Raw-fi Data

Deploy Streamlit with Docker and routing a request via Nginx

2024-10-13

Visualizing a Dataframe

So far, I have extracted table data embedded in PDFs and Word documents with Python and converted them into a pandas Dataframe. We deployed our Streamlit application as Pdf to CSV for displaying extracted records from PDF.

To do this, we would like to explain how to dockerize it, and deploy it to the server.

Streamlit

Streamlit is an open source Python library that allows you to quickly transform Python scripts into interactive web applications.
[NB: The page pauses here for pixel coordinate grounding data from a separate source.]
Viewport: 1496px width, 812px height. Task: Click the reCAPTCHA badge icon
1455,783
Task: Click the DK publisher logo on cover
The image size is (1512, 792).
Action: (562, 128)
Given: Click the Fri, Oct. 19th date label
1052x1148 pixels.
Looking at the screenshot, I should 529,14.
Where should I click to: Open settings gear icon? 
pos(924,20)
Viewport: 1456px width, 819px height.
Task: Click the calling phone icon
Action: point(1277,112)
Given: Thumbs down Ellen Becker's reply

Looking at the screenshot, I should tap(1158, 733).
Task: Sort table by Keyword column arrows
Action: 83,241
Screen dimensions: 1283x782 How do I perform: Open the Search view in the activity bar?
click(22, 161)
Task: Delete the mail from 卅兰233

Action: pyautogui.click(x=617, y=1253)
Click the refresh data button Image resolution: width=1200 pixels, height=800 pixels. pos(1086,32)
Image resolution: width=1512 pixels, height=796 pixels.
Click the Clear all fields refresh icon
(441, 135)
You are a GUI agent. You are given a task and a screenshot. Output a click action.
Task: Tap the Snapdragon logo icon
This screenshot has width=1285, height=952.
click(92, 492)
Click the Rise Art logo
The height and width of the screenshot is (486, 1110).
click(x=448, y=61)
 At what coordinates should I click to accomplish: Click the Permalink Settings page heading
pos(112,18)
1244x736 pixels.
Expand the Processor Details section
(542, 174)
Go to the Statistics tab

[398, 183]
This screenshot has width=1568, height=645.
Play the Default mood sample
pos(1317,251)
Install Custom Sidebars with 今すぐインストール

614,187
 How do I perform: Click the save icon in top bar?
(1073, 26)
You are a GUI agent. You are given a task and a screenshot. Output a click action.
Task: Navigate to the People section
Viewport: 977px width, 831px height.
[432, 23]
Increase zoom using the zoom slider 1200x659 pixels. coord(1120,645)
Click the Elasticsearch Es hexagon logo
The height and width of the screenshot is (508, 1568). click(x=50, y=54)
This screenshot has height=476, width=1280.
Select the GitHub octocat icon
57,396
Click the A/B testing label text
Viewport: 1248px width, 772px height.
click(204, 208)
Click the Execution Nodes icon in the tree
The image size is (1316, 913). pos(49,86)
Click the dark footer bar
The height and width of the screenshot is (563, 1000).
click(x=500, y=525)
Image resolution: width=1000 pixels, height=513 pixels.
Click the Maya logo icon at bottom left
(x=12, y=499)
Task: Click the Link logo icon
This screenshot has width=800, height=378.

Streamlit allows data scientists and developers to easily create data-driven web applications without any web development expertise.

Streamlit has the following features:

  • Simple, Pythonic code: Build web applications with easy-to-read, concise code with just Python knowledge
  • Rapid prototyping: Rapidly bring your ideas to life with interactive widgets, charts, and layout tools
  • Live editing: Changes to your code instantly update your application for faster development cycles
  • Open source: Free to use and developed by an active community
  • Complexity of deployment: With Streamlit Community Cloud, you can easily deploy applications without worrying about server settings and infrastructure management

Dockerizing Streamlit

Streamlit has a dedicated deploy environment called "Streamlit Community Cloud", but most people will want to deploy their Streamlit applications on their own servers. In such case, running the Streamlit application in a Docker container ensures environmental consistency and simplifies deployment.

For Pdf to CSV, we created the following Dockerfile and deployed it to the server.

requirements.txt is here:

tabula-py==2.9.3
streamlit==1.38.0

tabula-py is for extracting table data from PDF.

Dockerfile is here:

FROM python:3.9-slim

WORKDIR /app

RUN apt-get update && apt-get install -y \
    build-essential \
    curl \
    software-properties-common \
    git \
    openjdk-17-jre \
    && rm -rf /var/lib/apt/lists/*

COPY ./app.py .
COPY ./requirements.txt .

RUN pip3 install -r requirements.txt

EXPOSE 8501

ENTRYPOINT ["streamlit", "run", "app.py", "--server.port=8501", "--server.address=0.0.0.0"]

The Dockerfile is pretty standard. app.py is the main streamlit application. All that's left to do is create a Container Image with docker build and deploy it. Here, the name of the built container image is "pdf-to-csv".

docker-compose.yml is here:

  pdf-to-csv:
    image: pdf-to-csv:0.0.1
    container_name: 'pdf-to-csv'

Then, start it with "docker compose up -d" and access localhost:8501 in your browser to access the deployed application.

Routing under a path

In raw-fi-data.com, we deploy this Streamlit application and make it accessible via nginx (this is also a container). At that time, we routed access to this application under a certain path.

The nginx default.conf is as follows:

  (...snip...)

  location /pdf-to-csv {
    proxy_pass http://pdf-to-csv:8501;
    proxy_set_header Host $host;
    proxy_set_header X-Real-IP $remote_addr;
    proxy_set_header X-Forwarded-For $proxy_add_x_forwarded_for;
    proxy_set_header X-Forwarded-Proto $scheme;
    proxy_http_version 1.1;
    proxy_set_header Upgrade $http_upgrade;
    proxy_set_header Connection "upgrade";
  }

You also need to specify this path when starting Streamlit as follows:

streamlit run app.py --server.baseUrlPath=/pdf-to-csv

Conclusion

I explained how to deploy Streamlit on your own server. Streamlit allows you to display and manipulate Dataframes with very little code. Please give it a try.